Master-Thesis/70_Implementation.tex

\section{Implementation}

This section goes into the details of the implementation of the Simulink plant
and Python controller setup.

A high-level view of the setup is presented in Figure~\ref{fig:setup_diagram}.
The Simulink model's main responsability is running the CARNOT simulation. It
also has the task of providing the \acrshort{mpc} with information on the
weather forecast, since the weather information for the simulation comes from a
CARNOT \acrshort{wdb} object. A detailed view of all the information available
in the \acrshort{wdb} object is given in Section~\ref{sec:CARNOT_WDB}.


\begin{figure}[ht]
    \centering
    \includegraphics[width = 0.5\textwidth]{Images/setup_diagram.pdf}
    \caption{Block diagram of the Simulink plant and Python Controller}
    \label{fig:setup_diagram}
\end{figure}

\subsection{Simulink Model}


% TODO: [Implementation] Move the simulink schema here, with explanations of tcp

The final Simulink schema is presented in Figure~\ref{fig:CARNOT_complete}:

\begin{figure}[ht]
    \centering
    \includegraphics[width = \textwidth]{Images/polydome_python.pdf}
    \caption{Simulink Schema of the Complete Simulation}
    \label{fig:Simulink_complete}
\end{figure}

The secondary functions of the Simulink model is the weather prediction, as well
as communication with the Python controller.

The communication between Simulink and the controller is done using three
separate TCP/IP sockets: one for sending the control signal, one for reading the
temperature measurement, and one for reading the weather forecast. This is
mainly due to a Simulink limitation which can only transfer one signal over a
single socket. This implementation also has the benefit of providing an
additional layer of abstraction for the controller and the controlled plant: as
long as the measurements, the actuators and the weather prediction can
communicate over TCP, these elements can all be implemented completely
separately, which is much more similar to a real-life implementation.

With this structure, the only information received and sent by the Python
controller is the actual sampled data, without any additional information. And
while the controller needs information on the control horizon in order to read
the correct amount of data for the weather predictions and to properly generate
the optimization problem, the discrete/continuous transition and vice-versa
happens on the Simulink side. This simplifies the adjustment of the sampling
time, with the downside of harder inclusion of meta-data such as hour of the
day, day of the week, etc.\ in the \acrlong{gp} Model.

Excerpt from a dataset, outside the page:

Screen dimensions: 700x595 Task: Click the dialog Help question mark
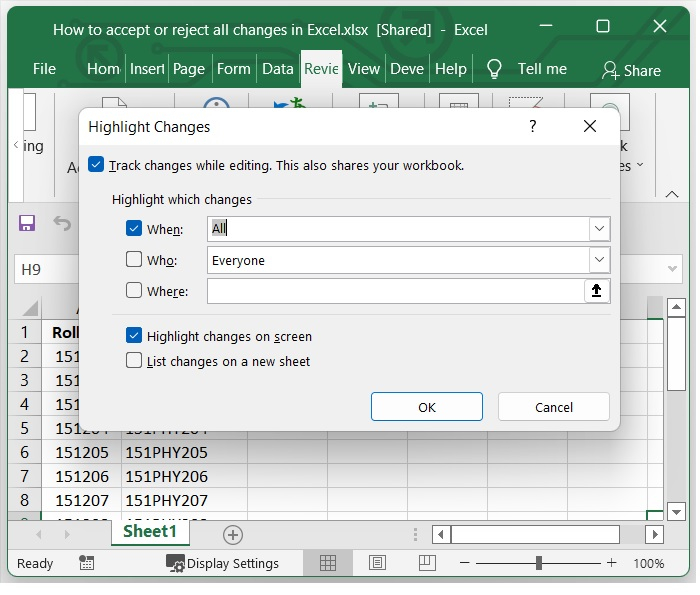tap(532, 126)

The weather prediction is done using the information present in the CARNOT
\acrshort{wdb} object. Since the sampling time and control horizon of the
controller can be adjusted, the required weather predictions can lie within an
arbitrary time interval. At each sampling point, the weather measurements are
linearly interpolated for the span of time ranging from the most recent
measurement to the next measurement after the last required prediction time.
This provides a better approximation that pure linear interpolation over the
starting and ending points, while retaining a simple implementation.

\subsection{Gaussian Processes}

As described in Section~\ref{sec:gaussian_processes}, both training and
evaluating a \acrshort{gp} has an algotirhmic complexity of $\mathcal{O}(n^3)$.
This means that naive implementations can get too expensive in terms of
computation time very quickly.

In order to have as smallest of a bottleneck as possible when dealing with
\acrshort{gp}s, a very optimized implementation of \acrlong{gp} Models was
used, in the form of GPflow~\cite{matthewsGPflowGaussianProcess2017}. It is
based on TensorFlow~\cite{tensorflow2015-whitepaper}, which has very efficient
imeplentation of all the necessary Linear Algebra operations. Another benefit of
this implementation is the very simple use of any additional computational
resources, such as a GPU, TPU, etc.

\subsubsection{Classical Gaussian Process training}

For the training of the classical \acrshort{gp} models, the Scipy optimizer
provided by GPflow was used. By default, it uses the `L-BFGS-B' optimization
method, which runs until a local minimum of the negative log likelihood is
found. Since in the present implementation the \acrshort{gp} models are trained
only once, with a small amount of initial data, this approach was not only
sufficient, but also faster than the more complex implementation of training
used for \acrshort{svgp} models.

\subsubsection{Sparse and Variational Gaussian Process training}

The \acrshort{svgp} models have a more involved oprimization procedure due to to
several factors. First, when training an \acrshort{svgp} model, the optimization
objective is the value of the \acrshort{elbo} (cf. Section~\ref{sec:elbo}).
After several implementations, the more complex \textit{Adam} optimizer turned
out to provide much faster convergence compared to other optimizers. Second, in
the case of updating the model once per day with all the historical information,
the training dataset keeps getting larger each time. In order to combat this,
the sparse model was trained on minibatches of 1000 datapoints for 10000
iterations. Evaluating the \acrshort{elbo} on minibatches provide an unbiased
estimate of the actual value, given enough training iterations. This
implementation has the benefit of taking constant training time, which becomes
important later in the simulation, where the training dataset is much larger
than the initial amount of data.

\subsection{Optimal Control Problem}

The \acrlong{ocp} has been implemented using the
CasADi~\cite{anderssonCasADiSoftwareFramework2019} algorithmic differentiation
framework. It provides an interface between a high-level definition of the
optimization problems, and the very efficient low-level solvers.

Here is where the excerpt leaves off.